BEGIN Data to process
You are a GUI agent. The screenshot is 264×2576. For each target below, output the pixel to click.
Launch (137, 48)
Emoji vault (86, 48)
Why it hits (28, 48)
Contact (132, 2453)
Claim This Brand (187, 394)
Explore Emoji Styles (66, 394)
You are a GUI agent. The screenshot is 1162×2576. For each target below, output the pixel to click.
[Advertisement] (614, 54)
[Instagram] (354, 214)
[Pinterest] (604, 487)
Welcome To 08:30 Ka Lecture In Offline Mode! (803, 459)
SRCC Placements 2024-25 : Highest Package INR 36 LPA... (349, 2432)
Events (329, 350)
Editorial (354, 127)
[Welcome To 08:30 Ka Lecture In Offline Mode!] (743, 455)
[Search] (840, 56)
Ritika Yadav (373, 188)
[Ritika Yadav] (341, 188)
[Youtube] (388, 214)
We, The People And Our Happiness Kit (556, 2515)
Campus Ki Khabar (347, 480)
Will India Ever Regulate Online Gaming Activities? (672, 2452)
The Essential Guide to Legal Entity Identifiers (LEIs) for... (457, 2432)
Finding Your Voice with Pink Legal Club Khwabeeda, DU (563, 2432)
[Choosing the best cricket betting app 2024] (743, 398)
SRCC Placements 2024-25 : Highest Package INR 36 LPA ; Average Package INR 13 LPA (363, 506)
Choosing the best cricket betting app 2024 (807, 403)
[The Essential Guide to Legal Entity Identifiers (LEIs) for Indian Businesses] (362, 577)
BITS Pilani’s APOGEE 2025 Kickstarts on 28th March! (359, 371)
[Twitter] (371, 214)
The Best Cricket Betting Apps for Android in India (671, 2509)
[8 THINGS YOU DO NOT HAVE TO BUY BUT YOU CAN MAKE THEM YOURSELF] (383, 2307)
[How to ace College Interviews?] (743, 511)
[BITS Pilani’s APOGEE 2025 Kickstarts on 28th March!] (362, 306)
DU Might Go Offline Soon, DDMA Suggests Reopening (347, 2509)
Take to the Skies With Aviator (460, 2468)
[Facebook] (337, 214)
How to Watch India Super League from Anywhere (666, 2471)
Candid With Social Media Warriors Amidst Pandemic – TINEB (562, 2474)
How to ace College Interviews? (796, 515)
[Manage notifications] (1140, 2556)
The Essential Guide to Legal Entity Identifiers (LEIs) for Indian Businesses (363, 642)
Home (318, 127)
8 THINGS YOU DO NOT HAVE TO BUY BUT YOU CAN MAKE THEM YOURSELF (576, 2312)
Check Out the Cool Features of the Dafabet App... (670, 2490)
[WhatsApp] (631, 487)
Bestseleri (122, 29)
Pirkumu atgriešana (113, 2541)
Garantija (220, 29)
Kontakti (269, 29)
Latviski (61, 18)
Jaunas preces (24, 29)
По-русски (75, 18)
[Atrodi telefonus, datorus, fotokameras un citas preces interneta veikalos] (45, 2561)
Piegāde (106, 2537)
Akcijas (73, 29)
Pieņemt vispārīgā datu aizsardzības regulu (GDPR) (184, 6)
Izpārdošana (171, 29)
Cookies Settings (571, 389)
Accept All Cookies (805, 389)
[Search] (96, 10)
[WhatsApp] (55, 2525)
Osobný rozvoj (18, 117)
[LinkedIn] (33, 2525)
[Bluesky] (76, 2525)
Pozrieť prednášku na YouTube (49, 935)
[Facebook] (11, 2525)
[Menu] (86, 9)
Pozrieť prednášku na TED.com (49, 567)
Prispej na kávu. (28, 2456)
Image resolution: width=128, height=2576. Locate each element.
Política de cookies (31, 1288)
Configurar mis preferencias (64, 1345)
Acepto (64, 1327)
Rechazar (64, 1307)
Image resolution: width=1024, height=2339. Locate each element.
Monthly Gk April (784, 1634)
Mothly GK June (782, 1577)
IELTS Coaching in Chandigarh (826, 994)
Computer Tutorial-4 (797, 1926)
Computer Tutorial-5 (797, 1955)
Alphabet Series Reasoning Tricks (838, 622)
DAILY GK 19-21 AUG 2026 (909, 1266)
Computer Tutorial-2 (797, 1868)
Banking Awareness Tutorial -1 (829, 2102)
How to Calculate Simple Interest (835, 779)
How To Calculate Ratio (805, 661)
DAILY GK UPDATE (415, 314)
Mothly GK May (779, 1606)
END Data to process
What is being asked: Transcribe all the entries exactly, as they stand.

Written answer:
You are a GUI agent. The screenshot is 264×2576. For each target below, output the pixel to click.
Launch (137, 48)
Emoji vault (86, 48)
Why it hits (28, 48)
Contact (132, 2453)
Claim This Brand (187, 394)
Explore Emoji Styles (66, 394)
You are a GUI agent. The screenshot is 1162×2576. For each target below, output the pixel to click.
[Advertisement] (614, 54)
[Instagram] (354, 214)
[Pinterest] (604, 487)
Welcome To 08:30 Ka Lecture In Offline Mode! (803, 459)
SRCC Placements 2024-25 : Highest Package INR 36 LPA... (349, 2432)
Events (329, 350)
Editorial (354, 127)
[Welcome To 08:30 Ka Lecture In Offline Mode!] (743, 455)
[Search] (840, 56)
Ritika Yadav (373, 188)
[Ritika Yadav] (341, 188)
[Youtube] (388, 214)
We, The People And Our Happiness Kit (556, 2515)
Campus Ki Khabar (347, 480)
Will India Ever Regulate Online Gaming Activities? (672, 2452)
The Essential Guide to Legal Entity Identifiers (LEIs) for... (457, 2432)
Finding Your Voice with Pink Legal Club Khwabeeda, DU (563, 2432)
[Choosing the best cricket betting app 2024] (743, 398)
SRCC Placements 2024-25 : Highest Package INR 36 LPA ; Average Package INR 13 LPA (363, 506)
Choosing the best cricket betting app 2024 (807, 403)
[The Essential Guide to Legal Entity Identifiers (LEIs) for Indian Businesses] (362, 577)
BITS Pilani’s APOGEE 2025 Kickstarts on 28th March! (359, 371)
[Twitter] (371, 214)
The Best Cricket Betting Apps for Android in India (671, 2509)
[8 THINGS YOU DO NOT HAVE TO BUY BUT YOU CAN MAKE THEM YOURSELF] (383, 2307)
[How to ace College Interviews?] (743, 511)
[BITS Pilani’s APOGEE 2025 Kickstarts on 28th March!] (362, 306)
DU Might Go Offline Soon, DDMA Suggests Reopening (347, 2509)
Take to the Skies With Aviator (460, 2468)
[Facebook] (337, 214)
How to Watch India Super League from Anywhere (666, 2471)
Candid With Social Media Warriors Amidst Pandemic – TINEB (562, 2474)
How to ace College Interviews? (796, 515)
[Manage notifications] (1140, 2556)
The Essential Guide to Legal Entity Identifiers (LEIs) for Indian Businesses (363, 642)
Home (318, 127)
8 THINGS YOU DO NOT HAVE TO BUY BUT YOU CAN MAKE THEM YOURSELF (576, 2312)
Check Out the Cool Features of the Dafabet App... (670, 2490)
[WhatsApp] (631, 487)
Bestseleri (122, 29)
Pirkumu atgriešana (113, 2541)
Garantija (220, 29)
Kontakti (269, 29)
Latviski (61, 18)
Jaunas preces (24, 29)
По-русски (75, 18)
[Atrodi telefonus, datorus, fotokameras un citas preces interneta veikalos] (45, 2561)
Piegāde (106, 2537)
Akcijas (73, 29)
Pieņemt vispārīgā datu aizsardzības regulu (GDPR) (184, 6)
Izpārdošana (171, 29)
Cookies Settings (571, 389)
Accept All Cookies (805, 389)
[Search] (96, 10)
[WhatsApp] (55, 2525)
Osobný rozvoj (18, 117)
[LinkedIn] (33, 2525)
[Bluesky] (76, 2525)
Pozrieť prednášku na YouTube (49, 935)
[Facebook] (11, 2525)
[Menu] (86, 9)
Pozrieť prednášku na TED.com (49, 567)
Prispej na kávu. (28, 2456)
Image resolution: width=128, height=2576. Locate each element.
Política de cookies (31, 1288)
Configurar mis preferencias (64, 1345)
Acepto (64, 1327)
Rechazar (64, 1307)
Image resolution: width=1024, height=2339. Locate each element.
Monthly Gk April (784, 1634)
Mothly GK June (782, 1577)
IELTS Coaching in Chandigarh (826, 994)
Computer Tutorial-4 (797, 1926)
Computer Tutorial-5 (797, 1955)
Alphabet Series Reasoning Tricks (838, 622)
DAILY GK 19-21 AUG 2026 (909, 1266)
Computer Tutorial-2 (797, 1868)
Banking Awareness Tutorial -1 (829, 2102)
How to Calculate Simple Interest (835, 779)
How To Calculate Ratio (805, 661)
DAILY GK UPDATE (415, 314)
Mothly GK May (779, 1606)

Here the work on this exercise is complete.